All records that follow are to be output exactly.

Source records
++++

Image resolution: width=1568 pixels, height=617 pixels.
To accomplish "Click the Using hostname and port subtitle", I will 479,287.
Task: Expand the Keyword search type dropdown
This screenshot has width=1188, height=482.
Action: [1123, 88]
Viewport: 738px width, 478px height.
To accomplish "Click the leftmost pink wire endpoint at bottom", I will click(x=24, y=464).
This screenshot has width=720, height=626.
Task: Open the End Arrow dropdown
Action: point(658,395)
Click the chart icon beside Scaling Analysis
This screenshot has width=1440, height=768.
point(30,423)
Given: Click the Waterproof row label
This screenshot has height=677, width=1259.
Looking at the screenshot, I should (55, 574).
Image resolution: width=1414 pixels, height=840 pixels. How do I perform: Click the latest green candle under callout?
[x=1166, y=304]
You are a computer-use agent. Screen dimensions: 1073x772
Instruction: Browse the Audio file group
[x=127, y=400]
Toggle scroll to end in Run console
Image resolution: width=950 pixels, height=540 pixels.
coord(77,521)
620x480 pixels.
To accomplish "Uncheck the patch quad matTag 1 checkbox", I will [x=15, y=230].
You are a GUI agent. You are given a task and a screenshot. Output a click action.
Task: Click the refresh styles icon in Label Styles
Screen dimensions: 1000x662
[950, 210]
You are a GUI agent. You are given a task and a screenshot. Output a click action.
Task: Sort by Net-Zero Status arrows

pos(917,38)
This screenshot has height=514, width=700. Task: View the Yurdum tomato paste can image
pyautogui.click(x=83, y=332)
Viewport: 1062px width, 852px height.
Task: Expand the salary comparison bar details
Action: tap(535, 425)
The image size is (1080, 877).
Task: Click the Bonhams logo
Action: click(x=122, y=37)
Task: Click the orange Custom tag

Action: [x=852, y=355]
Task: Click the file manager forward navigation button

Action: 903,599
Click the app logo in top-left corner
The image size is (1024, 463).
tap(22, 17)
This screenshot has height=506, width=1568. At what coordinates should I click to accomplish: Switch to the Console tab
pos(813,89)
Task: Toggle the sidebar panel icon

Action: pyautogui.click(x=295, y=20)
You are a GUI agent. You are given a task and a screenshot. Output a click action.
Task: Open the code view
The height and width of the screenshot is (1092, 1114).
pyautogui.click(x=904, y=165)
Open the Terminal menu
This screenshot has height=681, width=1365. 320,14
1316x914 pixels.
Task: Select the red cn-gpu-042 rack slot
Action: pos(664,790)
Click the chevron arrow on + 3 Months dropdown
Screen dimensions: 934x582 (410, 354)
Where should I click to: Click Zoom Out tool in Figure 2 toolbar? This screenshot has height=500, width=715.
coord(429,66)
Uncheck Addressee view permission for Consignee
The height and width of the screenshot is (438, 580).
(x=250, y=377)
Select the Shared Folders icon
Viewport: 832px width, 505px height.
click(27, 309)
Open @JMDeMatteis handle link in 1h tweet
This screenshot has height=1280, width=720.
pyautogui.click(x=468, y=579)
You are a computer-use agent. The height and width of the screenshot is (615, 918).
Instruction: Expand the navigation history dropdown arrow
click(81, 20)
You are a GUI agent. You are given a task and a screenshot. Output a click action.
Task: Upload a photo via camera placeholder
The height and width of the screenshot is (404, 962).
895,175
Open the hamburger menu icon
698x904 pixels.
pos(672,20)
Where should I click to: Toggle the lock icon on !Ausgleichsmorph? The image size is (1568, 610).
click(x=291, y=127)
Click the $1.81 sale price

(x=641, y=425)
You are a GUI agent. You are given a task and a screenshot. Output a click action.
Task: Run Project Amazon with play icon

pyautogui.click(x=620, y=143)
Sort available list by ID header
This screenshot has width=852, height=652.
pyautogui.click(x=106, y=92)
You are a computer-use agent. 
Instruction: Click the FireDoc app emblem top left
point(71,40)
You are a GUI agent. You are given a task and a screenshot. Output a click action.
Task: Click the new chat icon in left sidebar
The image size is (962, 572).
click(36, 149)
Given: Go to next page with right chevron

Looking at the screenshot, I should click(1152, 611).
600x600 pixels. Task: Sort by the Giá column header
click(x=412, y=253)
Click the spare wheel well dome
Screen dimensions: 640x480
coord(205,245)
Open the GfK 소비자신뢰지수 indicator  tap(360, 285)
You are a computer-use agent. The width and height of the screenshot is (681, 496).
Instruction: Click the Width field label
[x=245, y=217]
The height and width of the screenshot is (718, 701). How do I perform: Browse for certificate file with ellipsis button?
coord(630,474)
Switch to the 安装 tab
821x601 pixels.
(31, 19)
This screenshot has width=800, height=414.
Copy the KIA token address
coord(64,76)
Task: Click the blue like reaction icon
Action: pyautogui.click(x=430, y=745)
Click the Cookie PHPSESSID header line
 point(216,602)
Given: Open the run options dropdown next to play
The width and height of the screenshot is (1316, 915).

++++

§ **RESPONSE TO THE TASK**
Image resolution: width=1568 pixels, height=617 pixels.
To accomplish "Click the Using hostname and port subtitle", I will 479,287.
Task: Expand the Keyword search type dropdown
This screenshot has width=1188, height=482.
Action: [1123, 88]
Viewport: 738px width, 478px height.
To accomplish "Click the leftmost pink wire endpoint at bottom", I will click(x=24, y=464).
This screenshot has width=720, height=626.
Task: Open the End Arrow dropdown
Action: point(658,395)
Click the chart icon beside Scaling Analysis
This screenshot has width=1440, height=768.
point(30,423)
Given: Click the Waterproof row label
This screenshot has height=677, width=1259.
Looking at the screenshot, I should (55, 574).
Image resolution: width=1414 pixels, height=840 pixels. How do I perform: Click the latest green candle under callout?
[x=1166, y=304]
You are a computer-use agent. Screen dimensions: 1073x772
Instruction: Browse the Audio file group
[x=127, y=400]
Toggle scroll to end in Run console
Image resolution: width=950 pixels, height=540 pixels.
coord(77,521)
620x480 pixels.
To accomplish "Uncheck the patch quad matTag 1 checkbox", I will [x=15, y=230].
You are a GUI agent. You are given a task and a screenshot. Output a click action.
Task: Click the refresh styles icon in Label Styles
Screen dimensions: 1000x662
[950, 210]
You are a GUI agent. You are given a task and a screenshot. Output a click action.
Task: Sort by Net-Zero Status arrows

pos(917,38)
This screenshot has height=514, width=700. Task: View the Yurdum tomato paste can image
pyautogui.click(x=83, y=332)
Viewport: 1062px width, 852px height.
Task: Expand the salary comparison bar details
Action: tap(535, 425)
The image size is (1080, 877).
Task: Click the Bonhams logo
Action: click(x=122, y=37)
Task: Click the orange Custom tag

Action: [x=852, y=355]
Task: Click the file manager forward navigation button

Action: 903,599
Click the app logo in top-left corner
The image size is (1024, 463).
tap(22, 17)
This screenshot has height=506, width=1568. At what coordinates should I click to accomplish: Switch to the Console tab
pos(813,89)
Task: Toggle the sidebar panel icon

Action: pyautogui.click(x=295, y=20)
You are a GUI agent. You are given a task and a screenshot. Output a click action.
Task: Open the code view
The height and width of the screenshot is (1092, 1114).
pyautogui.click(x=904, y=165)
Open the Terminal menu
This screenshot has height=681, width=1365. 320,14
1316x914 pixels.
Task: Select the red cn-gpu-042 rack slot
Action: pos(664,790)
Click the chevron arrow on + 3 Months dropdown
Screen dimensions: 934x582 (410, 354)
Where should I click to: Click Zoom Out tool in Figure 2 toolbar? This screenshot has height=500, width=715.
coord(429,66)
Uncheck Addressee view permission for Consignee
The height and width of the screenshot is (438, 580).
(x=250, y=377)
Select the Shared Folders icon
Viewport: 832px width, 505px height.
click(27, 309)
Open @JMDeMatteis handle link in 1h tweet
This screenshot has height=1280, width=720.
pyautogui.click(x=468, y=579)
You are a computer-use agent. The height and width of the screenshot is (615, 918).
Instruction: Expand the navigation history dropdown arrow
click(81, 20)
You are a GUI agent. You are given a task and a screenshot. Output a click action.
Task: Upload a photo via camera placeholder
The height and width of the screenshot is (404, 962).
895,175
Open the hamburger menu icon
698x904 pixels.
pos(672,20)
Where should I click to: Toggle the lock icon on !Ausgleichsmorph? The image size is (1568, 610).
click(x=291, y=127)
Click the $1.81 sale price

(x=641, y=425)
You are a GUI agent. You are given a task and a screenshot. Output a click action.
Task: Run Project Amazon with play icon

pyautogui.click(x=620, y=143)
Sort available list by ID header
This screenshot has width=852, height=652.
pyautogui.click(x=106, y=92)
You are a computer-use agent. 
Instruction: Click the FireDoc app emblem top left
point(71,40)
You are a GUI agent. You are given a task and a screenshot. Output a click action.
Task: Click the new chat icon in left sidebar
The image size is (962, 572).
click(36, 149)
Given: Go to next page with right chevron

Looking at the screenshot, I should click(1152, 611).
600x600 pixels. Task: Sort by the Giá column header
click(x=412, y=253)
Click the spare wheel well dome
Screen dimensions: 640x480
coord(205,245)
Open the GfK 소비자신뢰지수 indicator  tap(360, 285)
You are a computer-use agent. The width and height of the screenshot is (681, 496).
Instruction: Click the Width field label
[x=245, y=217]
The height and width of the screenshot is (718, 701). How do I perform: Browse for certificate file with ellipsis button?
coord(630,474)
Switch to the 安装 tab
821x601 pixels.
(31, 19)
This screenshot has width=800, height=414.
Copy the KIA token address
coord(64,76)
Task: Click the blue like reaction icon
Action: pyautogui.click(x=430, y=745)
Click the Cookie PHPSESSID header line
 point(216,602)
Given: Open the run options dropdown next to play
The width and height of the screenshot is (1316, 915).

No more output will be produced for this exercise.